Güncel

Ustalara önem verilmiyor

Gaziantep’in önemli kültür değerlerinden olan Kutnu Kumaşı’nın kalan 4 dokuma ustasından biri olan...

Ustalara önem verilmiyor
31-01-2017 16:01
Gaziantep

Gaziantep’in önemli kültür değerlerinden olan Kutnu Kumaşı’nın kalan 4 dokuma ustasından biri olan Abdülkadir Mekki, “Kutnu ustaları, Gaziantep’in önemli kültürel değerinin sürdürülmesi ve yaşatılması konusunda canla başla mücadele veriyorlar. Ancak ustalara gereken önem verilmiyor” şeklinde konuştu.

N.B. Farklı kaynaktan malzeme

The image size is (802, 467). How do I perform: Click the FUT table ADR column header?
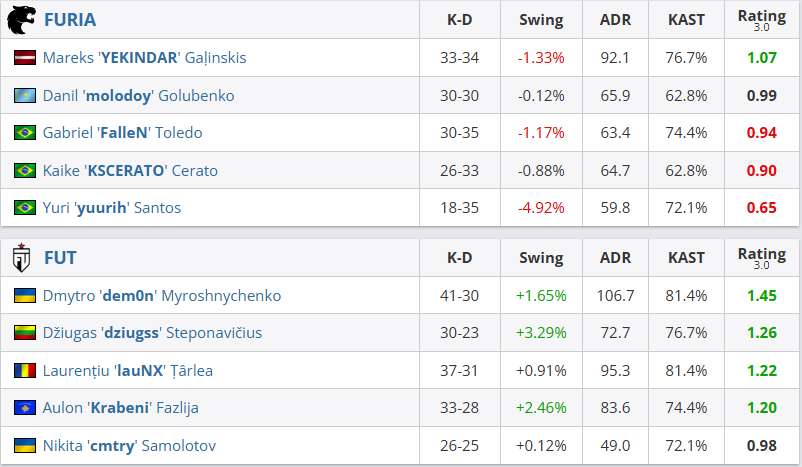click(615, 258)
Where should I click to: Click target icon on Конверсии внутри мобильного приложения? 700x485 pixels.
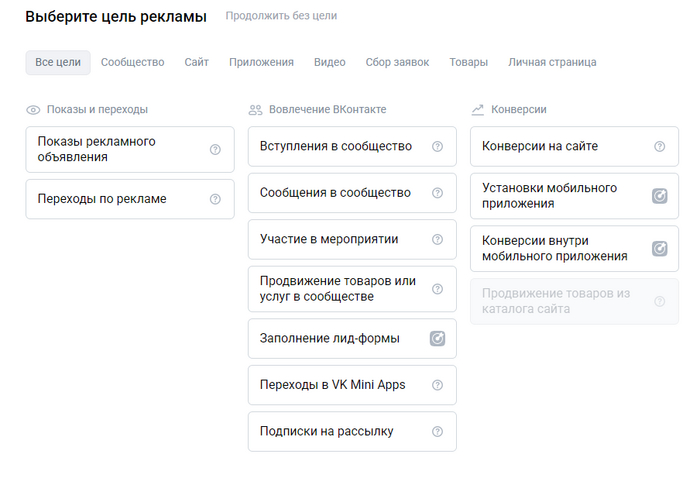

Gaziantep’te Kutnu Kumaşı Dokumacılığı büyük bir öneme sahip. Yapılan yoğun çalışmalar sonunda Gaziantep Sanayi Odası Kutnu Kumaşı’nın Coğrafi İşaret Tecilini alarak Gaziantep Kültürüne büyük bir katkıda bulundu. Gaziantep ve bölge açısında büyük bir değere sahip olan Kutnu Kumaşı ve Dokumacılığının korunması ve yaşatılması konusu oldukça önemli. Gaziantep’te yaşayan ve 4 kuşaktır Kutnu Kumaşı Dokumacılığı yapan Mekki Ailesi, Kutnu Kumaşı’nın yaşatılması ve gelecek nesillere aktarılması noktasında büyük bir katkıya sahipler. 5 yaşında Kutnu Kumaşı Dokumacılığına başladığını ifade eden 58 yaşındaki Abdülkadir Mekki, Kutnu Kumaşı’nın tarihi ve Gaziantep Kültürü’nde ki önemine ilişkin gazetemize açıklamalarda bulundu.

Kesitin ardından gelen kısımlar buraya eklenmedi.